• [Records for the exercise]:
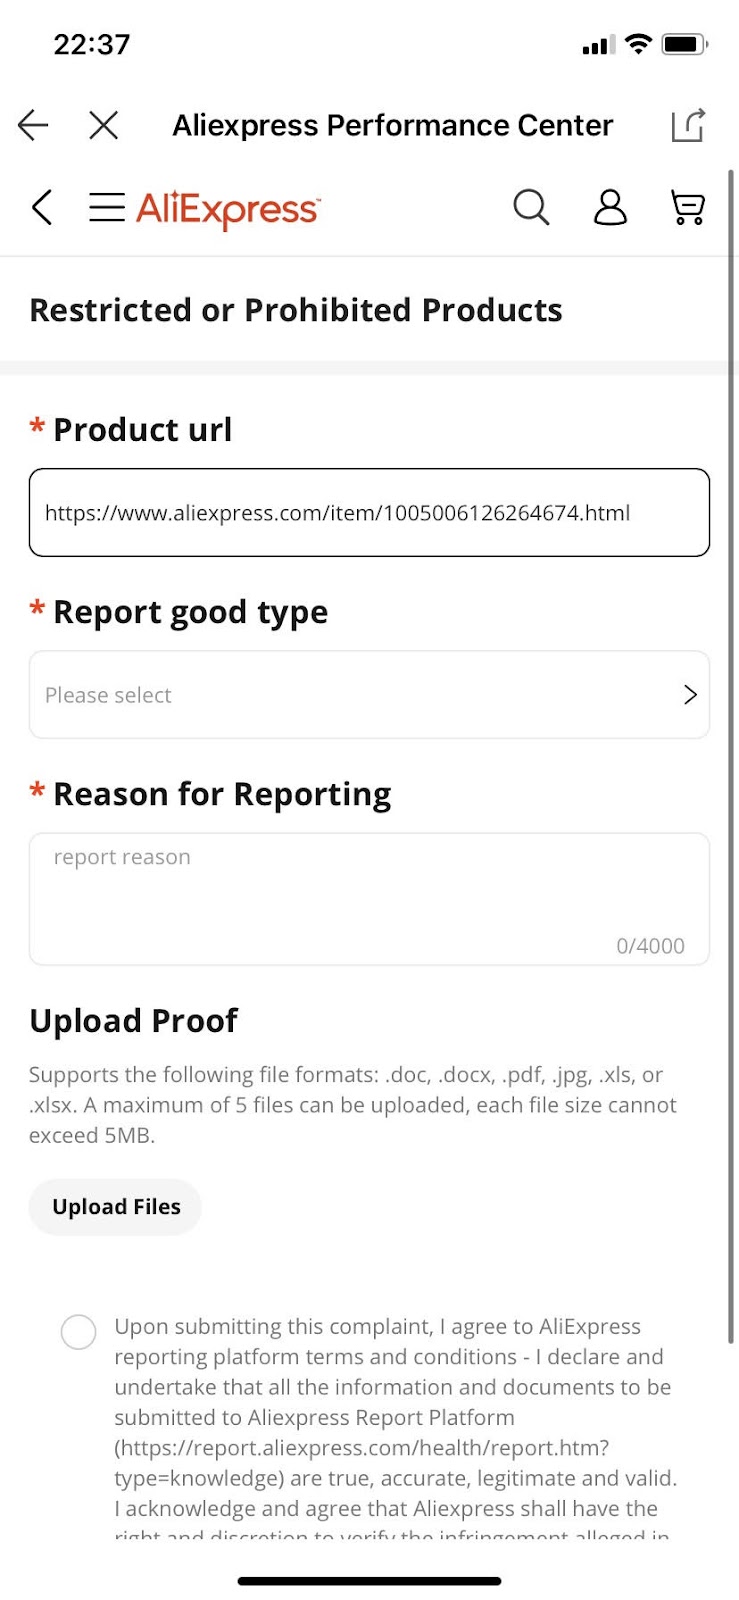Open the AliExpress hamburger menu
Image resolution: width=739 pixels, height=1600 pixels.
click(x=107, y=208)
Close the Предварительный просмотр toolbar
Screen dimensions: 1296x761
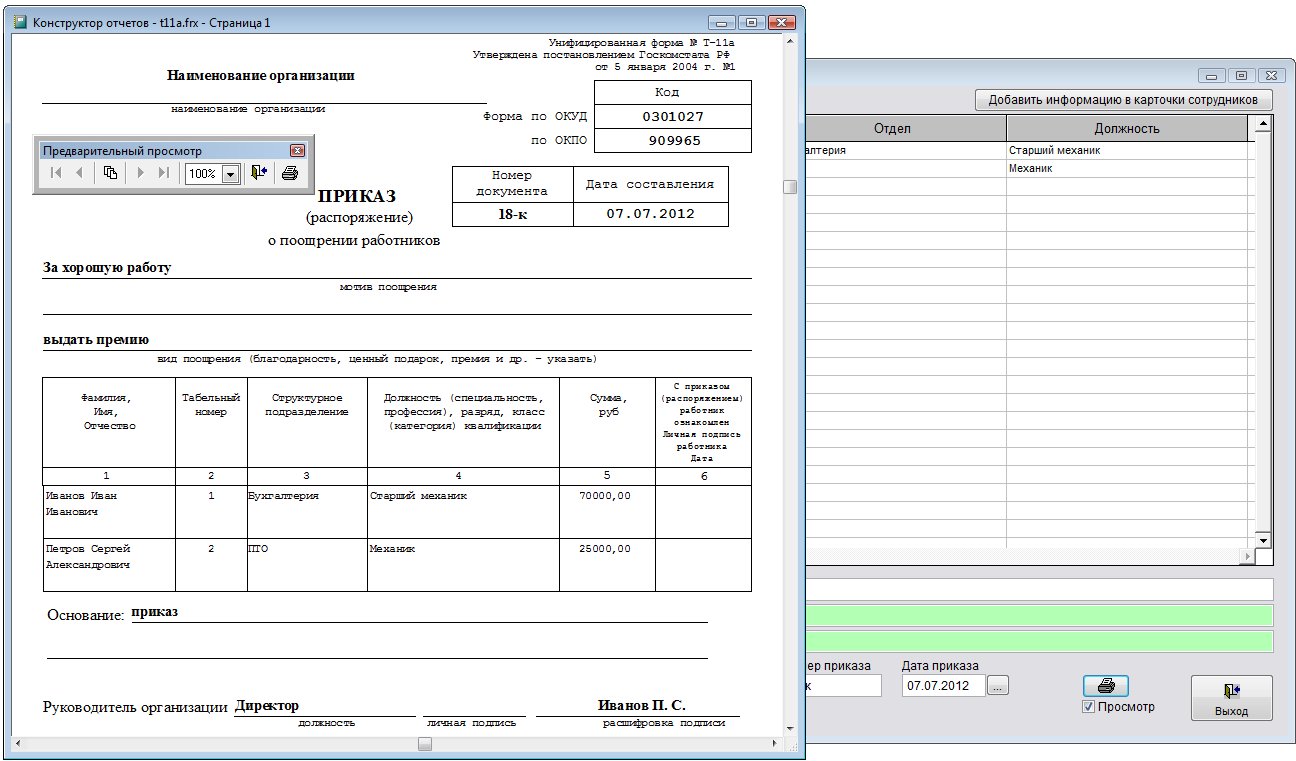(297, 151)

--

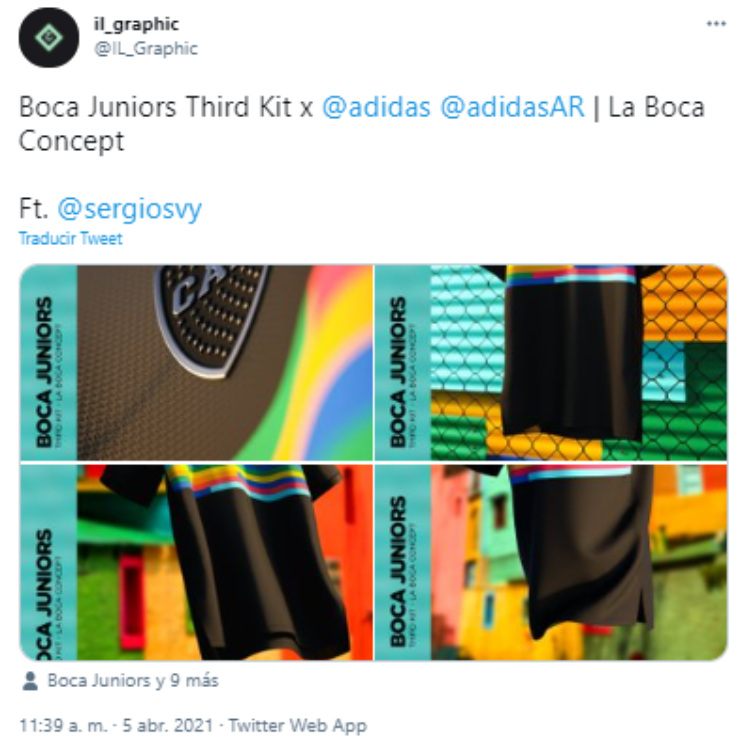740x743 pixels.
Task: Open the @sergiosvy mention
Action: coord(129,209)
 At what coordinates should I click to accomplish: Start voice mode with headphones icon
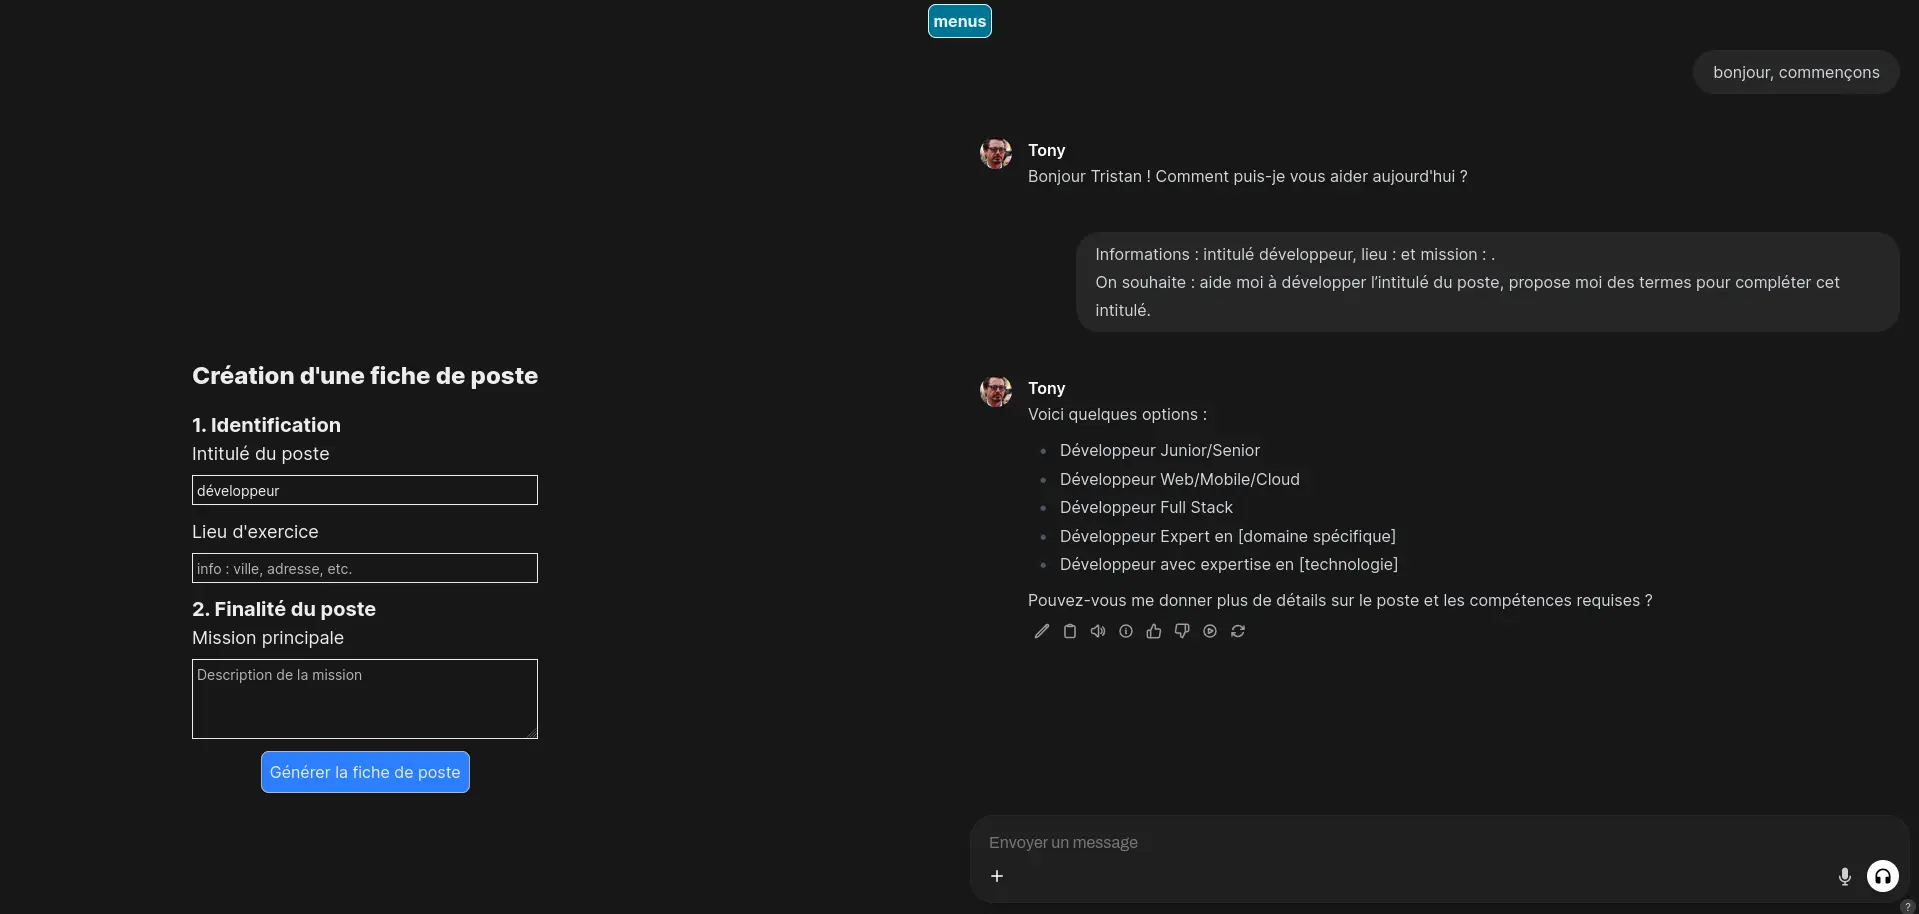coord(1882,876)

• [Work to do]: Please print the data again, starting with the line that contains "740x743 pixels." and going on through the line that contains "coord(1882,876)", both lines included, and leave the pictures out.

• [Solution to this task]:
740x743 pixels.
Task: Open the @sergiosvy mention
Action: coord(129,209)
 At what coordinates should I click to accomplish: Start voice mode with headphones icon
coord(1882,876)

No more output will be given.